This post is inspired by The stunning beauty of Chaos theory.

from scipy.integrate import solve_ivp
import numpy as np
import pandas as pd
import matplotlib.pyplot as plt
from pylab import rcParams
rcParams['figure.figsize'] = 12, 4

from ipywidgets import interactive
from IPython.core.display import HTML
from numba import jit
import numpy as np, pandas as pd, datashader as ds
from datashader import transfer_functions as tf
from datashader.colors import inferno, viridis

equation of the logistic map

$$x_{i+1}=r \cdot x_{i}\left(1-x_{i}\right)$$ More info about this equation.
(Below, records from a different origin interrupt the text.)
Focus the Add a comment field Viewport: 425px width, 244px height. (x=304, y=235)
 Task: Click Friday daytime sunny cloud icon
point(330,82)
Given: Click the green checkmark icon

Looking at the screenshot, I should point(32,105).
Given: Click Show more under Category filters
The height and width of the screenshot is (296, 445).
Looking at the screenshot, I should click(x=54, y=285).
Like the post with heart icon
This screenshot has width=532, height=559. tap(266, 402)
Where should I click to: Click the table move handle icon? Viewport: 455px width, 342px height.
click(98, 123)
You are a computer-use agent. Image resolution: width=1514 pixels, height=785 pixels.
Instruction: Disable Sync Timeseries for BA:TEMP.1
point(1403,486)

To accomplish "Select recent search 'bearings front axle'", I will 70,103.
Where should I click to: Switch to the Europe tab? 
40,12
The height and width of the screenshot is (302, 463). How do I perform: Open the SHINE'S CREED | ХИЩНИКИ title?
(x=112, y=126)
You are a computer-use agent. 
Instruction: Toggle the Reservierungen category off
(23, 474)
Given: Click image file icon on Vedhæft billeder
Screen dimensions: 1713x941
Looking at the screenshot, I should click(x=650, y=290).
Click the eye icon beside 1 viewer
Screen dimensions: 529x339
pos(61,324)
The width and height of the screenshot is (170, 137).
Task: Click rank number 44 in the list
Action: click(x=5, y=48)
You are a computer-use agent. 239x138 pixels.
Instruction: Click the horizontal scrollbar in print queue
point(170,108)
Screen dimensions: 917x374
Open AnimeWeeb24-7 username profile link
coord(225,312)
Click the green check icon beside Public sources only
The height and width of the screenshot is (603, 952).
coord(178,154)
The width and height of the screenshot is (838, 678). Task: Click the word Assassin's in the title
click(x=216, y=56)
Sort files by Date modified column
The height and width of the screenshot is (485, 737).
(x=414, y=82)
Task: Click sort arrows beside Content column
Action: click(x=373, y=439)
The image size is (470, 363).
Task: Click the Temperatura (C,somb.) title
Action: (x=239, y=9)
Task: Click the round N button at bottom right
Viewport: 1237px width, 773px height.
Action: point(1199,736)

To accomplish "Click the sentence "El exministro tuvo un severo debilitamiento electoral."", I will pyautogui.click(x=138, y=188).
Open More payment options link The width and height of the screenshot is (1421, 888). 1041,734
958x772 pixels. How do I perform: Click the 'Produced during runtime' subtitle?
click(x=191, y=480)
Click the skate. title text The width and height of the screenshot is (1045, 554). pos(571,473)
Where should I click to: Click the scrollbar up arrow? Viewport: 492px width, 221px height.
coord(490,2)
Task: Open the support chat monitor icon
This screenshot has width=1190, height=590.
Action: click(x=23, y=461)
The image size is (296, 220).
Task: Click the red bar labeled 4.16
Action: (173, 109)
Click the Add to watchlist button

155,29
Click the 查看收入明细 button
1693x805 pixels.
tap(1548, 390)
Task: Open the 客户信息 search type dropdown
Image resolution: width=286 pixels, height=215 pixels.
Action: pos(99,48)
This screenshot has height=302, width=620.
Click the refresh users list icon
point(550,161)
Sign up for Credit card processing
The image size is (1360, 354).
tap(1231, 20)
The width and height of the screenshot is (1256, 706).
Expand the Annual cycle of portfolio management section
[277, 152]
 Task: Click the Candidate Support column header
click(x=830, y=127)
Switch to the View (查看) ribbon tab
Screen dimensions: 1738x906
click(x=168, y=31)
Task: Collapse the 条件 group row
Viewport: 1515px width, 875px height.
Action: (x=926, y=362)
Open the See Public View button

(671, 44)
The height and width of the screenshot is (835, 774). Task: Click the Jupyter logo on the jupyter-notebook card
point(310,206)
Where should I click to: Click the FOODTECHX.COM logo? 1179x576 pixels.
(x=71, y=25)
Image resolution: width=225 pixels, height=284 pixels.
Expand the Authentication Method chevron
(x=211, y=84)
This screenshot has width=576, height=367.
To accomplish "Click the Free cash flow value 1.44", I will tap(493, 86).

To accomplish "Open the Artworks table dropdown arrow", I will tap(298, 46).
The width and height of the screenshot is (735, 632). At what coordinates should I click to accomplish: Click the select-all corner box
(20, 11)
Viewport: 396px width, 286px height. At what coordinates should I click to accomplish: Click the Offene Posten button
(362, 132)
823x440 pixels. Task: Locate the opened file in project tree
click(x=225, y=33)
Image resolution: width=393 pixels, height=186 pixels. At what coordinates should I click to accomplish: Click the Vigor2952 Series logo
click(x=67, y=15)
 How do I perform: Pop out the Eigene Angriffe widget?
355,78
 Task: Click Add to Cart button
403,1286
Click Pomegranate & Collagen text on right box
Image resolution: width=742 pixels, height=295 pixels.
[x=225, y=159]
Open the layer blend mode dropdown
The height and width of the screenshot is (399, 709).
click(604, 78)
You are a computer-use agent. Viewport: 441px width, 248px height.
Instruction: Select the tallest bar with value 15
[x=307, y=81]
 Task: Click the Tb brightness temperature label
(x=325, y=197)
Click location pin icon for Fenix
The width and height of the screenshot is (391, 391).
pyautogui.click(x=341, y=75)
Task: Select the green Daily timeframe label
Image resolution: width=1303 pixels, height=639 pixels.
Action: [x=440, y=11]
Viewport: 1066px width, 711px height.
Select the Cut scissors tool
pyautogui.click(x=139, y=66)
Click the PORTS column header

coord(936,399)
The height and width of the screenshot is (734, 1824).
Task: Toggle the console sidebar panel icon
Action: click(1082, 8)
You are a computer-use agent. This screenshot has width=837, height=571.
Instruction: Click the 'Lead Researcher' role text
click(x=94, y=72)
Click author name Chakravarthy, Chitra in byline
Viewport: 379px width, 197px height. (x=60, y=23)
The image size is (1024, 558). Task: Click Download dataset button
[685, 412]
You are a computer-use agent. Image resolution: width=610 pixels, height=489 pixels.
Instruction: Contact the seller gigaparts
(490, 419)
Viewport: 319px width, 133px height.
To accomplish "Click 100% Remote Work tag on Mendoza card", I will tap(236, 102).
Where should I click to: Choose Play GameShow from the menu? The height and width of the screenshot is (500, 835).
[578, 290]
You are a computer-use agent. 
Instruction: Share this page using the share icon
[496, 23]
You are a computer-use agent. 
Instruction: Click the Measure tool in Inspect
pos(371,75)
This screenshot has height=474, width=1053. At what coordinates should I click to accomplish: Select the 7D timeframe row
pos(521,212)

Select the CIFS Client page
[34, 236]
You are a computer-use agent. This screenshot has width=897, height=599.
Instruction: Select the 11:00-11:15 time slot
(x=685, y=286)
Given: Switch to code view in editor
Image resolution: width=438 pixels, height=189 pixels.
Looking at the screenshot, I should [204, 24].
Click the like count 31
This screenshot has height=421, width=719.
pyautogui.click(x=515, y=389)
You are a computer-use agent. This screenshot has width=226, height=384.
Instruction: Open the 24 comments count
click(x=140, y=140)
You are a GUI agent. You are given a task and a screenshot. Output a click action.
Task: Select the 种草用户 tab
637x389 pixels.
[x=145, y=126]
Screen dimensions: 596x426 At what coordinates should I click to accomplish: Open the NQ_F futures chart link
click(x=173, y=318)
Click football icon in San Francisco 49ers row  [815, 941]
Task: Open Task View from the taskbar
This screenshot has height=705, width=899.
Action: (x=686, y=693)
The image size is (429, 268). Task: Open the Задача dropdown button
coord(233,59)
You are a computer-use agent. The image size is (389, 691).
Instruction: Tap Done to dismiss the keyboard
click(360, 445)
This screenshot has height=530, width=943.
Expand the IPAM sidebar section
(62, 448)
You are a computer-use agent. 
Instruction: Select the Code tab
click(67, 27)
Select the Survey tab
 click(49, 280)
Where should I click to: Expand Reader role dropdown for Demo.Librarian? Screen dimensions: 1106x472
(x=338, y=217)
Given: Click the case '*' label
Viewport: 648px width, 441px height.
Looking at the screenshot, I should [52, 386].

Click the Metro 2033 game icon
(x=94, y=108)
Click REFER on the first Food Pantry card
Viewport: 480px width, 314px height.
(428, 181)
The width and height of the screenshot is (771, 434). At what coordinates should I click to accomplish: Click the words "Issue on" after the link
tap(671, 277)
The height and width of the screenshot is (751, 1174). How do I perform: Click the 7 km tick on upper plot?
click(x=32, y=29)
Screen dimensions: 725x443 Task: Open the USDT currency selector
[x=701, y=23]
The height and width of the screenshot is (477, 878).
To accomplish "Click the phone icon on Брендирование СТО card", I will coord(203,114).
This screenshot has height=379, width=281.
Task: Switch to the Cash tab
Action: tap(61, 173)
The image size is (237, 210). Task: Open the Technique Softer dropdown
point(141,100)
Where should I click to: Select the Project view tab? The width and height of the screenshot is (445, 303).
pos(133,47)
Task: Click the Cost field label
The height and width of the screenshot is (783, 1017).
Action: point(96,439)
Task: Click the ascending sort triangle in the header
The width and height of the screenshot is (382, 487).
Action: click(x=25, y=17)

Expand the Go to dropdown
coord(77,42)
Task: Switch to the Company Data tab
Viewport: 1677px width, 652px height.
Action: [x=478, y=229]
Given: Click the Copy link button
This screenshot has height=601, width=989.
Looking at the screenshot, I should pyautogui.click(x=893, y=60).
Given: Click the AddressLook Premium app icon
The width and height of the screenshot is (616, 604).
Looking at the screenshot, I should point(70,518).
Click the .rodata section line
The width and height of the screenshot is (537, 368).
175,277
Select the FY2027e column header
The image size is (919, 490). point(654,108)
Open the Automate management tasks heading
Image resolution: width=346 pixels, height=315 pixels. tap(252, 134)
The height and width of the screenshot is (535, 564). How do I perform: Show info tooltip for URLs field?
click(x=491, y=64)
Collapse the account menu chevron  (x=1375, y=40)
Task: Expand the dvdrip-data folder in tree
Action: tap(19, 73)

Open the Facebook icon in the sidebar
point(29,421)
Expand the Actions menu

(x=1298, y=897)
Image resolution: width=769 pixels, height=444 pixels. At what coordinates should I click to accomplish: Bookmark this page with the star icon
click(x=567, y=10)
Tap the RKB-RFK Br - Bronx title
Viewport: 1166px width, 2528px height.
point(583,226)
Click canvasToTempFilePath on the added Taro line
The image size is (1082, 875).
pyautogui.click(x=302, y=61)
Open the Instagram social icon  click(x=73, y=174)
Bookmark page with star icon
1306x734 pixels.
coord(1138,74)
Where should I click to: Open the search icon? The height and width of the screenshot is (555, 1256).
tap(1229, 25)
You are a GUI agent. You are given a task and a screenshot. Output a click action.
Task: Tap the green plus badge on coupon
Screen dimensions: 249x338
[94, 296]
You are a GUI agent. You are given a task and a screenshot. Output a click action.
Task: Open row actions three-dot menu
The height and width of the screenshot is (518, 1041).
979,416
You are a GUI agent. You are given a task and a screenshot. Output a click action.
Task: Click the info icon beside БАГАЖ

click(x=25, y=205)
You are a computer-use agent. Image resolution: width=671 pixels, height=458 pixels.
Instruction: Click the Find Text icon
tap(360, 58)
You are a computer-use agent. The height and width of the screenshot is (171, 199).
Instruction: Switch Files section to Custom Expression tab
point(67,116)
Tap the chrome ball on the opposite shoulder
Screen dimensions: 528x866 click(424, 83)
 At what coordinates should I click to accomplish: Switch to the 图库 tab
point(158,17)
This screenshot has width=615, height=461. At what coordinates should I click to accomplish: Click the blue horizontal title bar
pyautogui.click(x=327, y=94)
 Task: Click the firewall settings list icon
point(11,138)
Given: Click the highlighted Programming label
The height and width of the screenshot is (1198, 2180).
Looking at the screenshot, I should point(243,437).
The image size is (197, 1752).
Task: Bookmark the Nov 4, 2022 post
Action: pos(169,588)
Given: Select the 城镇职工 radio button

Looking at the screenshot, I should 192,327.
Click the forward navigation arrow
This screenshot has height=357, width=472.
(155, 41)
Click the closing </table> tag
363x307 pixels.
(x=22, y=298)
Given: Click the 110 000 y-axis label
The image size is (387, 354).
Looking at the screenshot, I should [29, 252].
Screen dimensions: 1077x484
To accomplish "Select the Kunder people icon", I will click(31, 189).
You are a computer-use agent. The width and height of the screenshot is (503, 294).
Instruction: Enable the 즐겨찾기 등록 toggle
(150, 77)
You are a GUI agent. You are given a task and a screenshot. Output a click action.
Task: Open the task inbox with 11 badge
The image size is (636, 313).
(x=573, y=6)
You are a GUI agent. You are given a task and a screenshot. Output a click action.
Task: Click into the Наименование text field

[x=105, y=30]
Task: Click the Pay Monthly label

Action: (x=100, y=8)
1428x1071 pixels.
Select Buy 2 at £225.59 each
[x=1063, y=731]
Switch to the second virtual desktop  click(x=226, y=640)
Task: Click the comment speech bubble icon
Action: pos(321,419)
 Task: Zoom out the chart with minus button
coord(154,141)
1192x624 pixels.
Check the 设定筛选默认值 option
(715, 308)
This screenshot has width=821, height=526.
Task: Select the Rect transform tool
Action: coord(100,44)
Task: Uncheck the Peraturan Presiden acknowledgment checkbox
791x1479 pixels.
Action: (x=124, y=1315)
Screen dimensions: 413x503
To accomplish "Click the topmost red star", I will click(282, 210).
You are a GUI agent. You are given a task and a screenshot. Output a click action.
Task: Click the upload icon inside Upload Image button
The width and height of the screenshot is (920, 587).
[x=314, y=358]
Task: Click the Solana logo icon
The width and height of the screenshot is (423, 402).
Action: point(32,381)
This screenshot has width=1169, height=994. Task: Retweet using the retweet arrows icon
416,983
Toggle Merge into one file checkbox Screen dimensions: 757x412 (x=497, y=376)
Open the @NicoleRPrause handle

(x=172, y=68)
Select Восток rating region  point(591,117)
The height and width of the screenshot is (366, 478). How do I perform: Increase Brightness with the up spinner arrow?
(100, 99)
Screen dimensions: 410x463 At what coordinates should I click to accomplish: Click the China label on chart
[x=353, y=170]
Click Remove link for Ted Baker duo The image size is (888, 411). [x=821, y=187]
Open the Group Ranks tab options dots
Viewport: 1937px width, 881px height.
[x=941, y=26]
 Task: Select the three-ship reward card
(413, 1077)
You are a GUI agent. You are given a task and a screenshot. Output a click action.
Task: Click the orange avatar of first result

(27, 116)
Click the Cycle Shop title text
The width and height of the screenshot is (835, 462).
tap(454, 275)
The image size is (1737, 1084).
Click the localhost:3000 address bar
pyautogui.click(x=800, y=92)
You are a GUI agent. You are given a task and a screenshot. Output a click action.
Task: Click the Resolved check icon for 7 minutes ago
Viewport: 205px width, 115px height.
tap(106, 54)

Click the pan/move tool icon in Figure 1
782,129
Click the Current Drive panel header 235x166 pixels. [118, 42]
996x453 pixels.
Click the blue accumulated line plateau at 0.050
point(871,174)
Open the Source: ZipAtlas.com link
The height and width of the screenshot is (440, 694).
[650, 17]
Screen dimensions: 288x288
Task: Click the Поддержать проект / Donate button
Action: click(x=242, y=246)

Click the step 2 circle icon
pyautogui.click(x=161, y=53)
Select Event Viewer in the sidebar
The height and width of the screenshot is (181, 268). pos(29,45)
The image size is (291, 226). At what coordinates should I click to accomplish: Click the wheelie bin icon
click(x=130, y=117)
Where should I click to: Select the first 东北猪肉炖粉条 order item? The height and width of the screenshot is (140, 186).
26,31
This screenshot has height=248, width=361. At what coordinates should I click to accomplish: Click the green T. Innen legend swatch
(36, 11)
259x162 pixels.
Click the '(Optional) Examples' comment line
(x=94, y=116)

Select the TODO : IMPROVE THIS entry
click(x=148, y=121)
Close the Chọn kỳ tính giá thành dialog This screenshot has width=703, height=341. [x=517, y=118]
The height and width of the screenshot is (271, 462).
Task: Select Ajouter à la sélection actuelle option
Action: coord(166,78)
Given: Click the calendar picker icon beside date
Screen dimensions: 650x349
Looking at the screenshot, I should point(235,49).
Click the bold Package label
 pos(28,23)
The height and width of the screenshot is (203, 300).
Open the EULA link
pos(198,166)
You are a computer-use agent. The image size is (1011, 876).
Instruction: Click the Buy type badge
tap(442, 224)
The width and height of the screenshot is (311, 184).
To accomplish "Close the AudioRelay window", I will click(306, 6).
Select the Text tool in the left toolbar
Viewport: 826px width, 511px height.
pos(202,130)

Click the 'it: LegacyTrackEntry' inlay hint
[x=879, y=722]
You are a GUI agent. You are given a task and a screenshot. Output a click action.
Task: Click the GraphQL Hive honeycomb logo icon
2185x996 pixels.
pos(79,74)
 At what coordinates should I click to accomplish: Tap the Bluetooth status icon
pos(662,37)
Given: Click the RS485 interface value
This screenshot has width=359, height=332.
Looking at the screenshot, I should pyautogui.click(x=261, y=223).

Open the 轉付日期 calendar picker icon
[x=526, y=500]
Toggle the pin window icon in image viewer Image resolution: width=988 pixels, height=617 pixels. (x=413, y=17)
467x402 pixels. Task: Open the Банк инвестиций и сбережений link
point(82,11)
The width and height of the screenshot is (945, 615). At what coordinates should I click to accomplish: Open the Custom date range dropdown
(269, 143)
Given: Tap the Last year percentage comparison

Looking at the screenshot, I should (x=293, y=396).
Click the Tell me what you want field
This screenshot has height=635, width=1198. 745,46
Here is an implementation of this itteration:

@jit(nopython=True)
def simulate(x_0, r, n=100, transients=100):
    
    x=x_0
    
    #Transients first
    for i in range(1,transients):
        x=r*x*(1-x)
    
    # Then "record" the rest
    xs = np.zeros(n)
    xs[0]=x
    for i in range(1,n):
        x=r*x*(1-x)
        xs[i]=x
        
    return xs

Here is an example simulation with the initial value $x_0=0.8$ and $r=1$:

#collapse
def simulate_and_plot(x_0=0.8, r=1, n=100, ax=None, **kwargs):
    
    xs = simulate(x_0=x_0, r=r, transients=0, n=n)
    
    if ax is None:
        fig,ax=plt.subplots()
    
    ax.plot(xs,'.-', **kwargs);
    ax.set_xlabel('itteration')
    ax.set_ylabel('x')
    ax.set_title('$x_0=%0.2f$, $r=%0.1f$' % (x_0,r))
    

simulate_and_plot(x_0=0.8, r=1)

This equation is however extremely sensitive to changes in the intial condition. Even a very small difference in the intial value of $x_0$ can give a totally different behavious as is shown in this example:

fig,ax=plt.subplots()
simulate_and_plot(x_0=0.8, r=3.8, n=100, ax=ax)
simulate_and_plot(x_0=0.800001, r=3.8, n=100, ax=ax)

Bifurcation diagram

We want to make a bifurcation diagram showing how the solution changes for various initial values ($x_0$) and coefficients $r$. I will used the datashader python package to visualize this. We will create a picture where each combination of $x_0$ and $r$ generates a series of $x$ values. All of these $x$ values are plotted against the $r$ value used.

If we would do this in a normal scatter plot, we would get points everywhere, which would not be a very informative graph. Instead datashader will make the points where there are a lot of points plotted ontop of each other darker, sp we can see that they are a more frequent combination or $x$ and $r$.

Here is an implementation running all of the simulations:

@jit(nopython=True)
def bifurcation_diagram(x0_s, r_s, n_i):
    """
    Create a bifurcation diagram for the logistic map equation
    
    Parameters
    -----------
    n_i : int
        number of itterations in simulation
    
    
    Return
    -----------
    data : ndarray
        [r,x,x0]
    
    """
    n_x = len(x0_s)
    n_r = len(r_s)
    
    n_rows = n_x*n_r*n_i
    data=np.zeros((n_rows,3))
    
    for i_r,r in enumerate(r_s):
        for i_x_0,x_0 in enumerate(x0_s):
            xs = simulate(x_0=x_0, r=r, n=n_i)
            row_start=i_r*n_r + i_x_0*n_x
            row_stop=row_start+n_i
            data[row_start:row_stop,0] = r*np.ones(n_i)
            data[row_start:row_stop,1] = xs
            data[row_start:row_stop,2] = x_0*np.ones(n_i)
            
    return data

Now generate a bifurcation diagram:

n_x=1000
n_r=10000
n_i=50 # number of itterations in simulation

x0_s = np.linspace(0.001,1,n_x)
r_s = np.linspace(2.95,4,n_r)

data = bifurcation_diagram(x0_s=x0_s, r_s=r_s, n_i=n_i)

We convert the results into a Pandas dataframe:

df = pd.DataFrame(data=data,columns=['r','x','x0'])
df.head()
r x x0
0 2.95 0.661493 0.001
1 2.95 0.660564 0.001
2 2.95 0.661446 0.001
3 2.95 0.660609 0.001
4 2.95 0.661404 0.001

Now we can let the datashader do its magic to plot the data in the dataframe:

cvs = ds.Canvas(plot_width = 700, plot_height = 700, x_range=[r_s[0],r_s[-1]])
agg = cvs.points(df, 'r', 'x')

ds.transfer_functions.Image.border=0
tf.shade(agg, cmap = ["white", "black"])

So this is the solutions with intial values $x_0$ between 0 and 1 with $r$ between 2.95 and 4.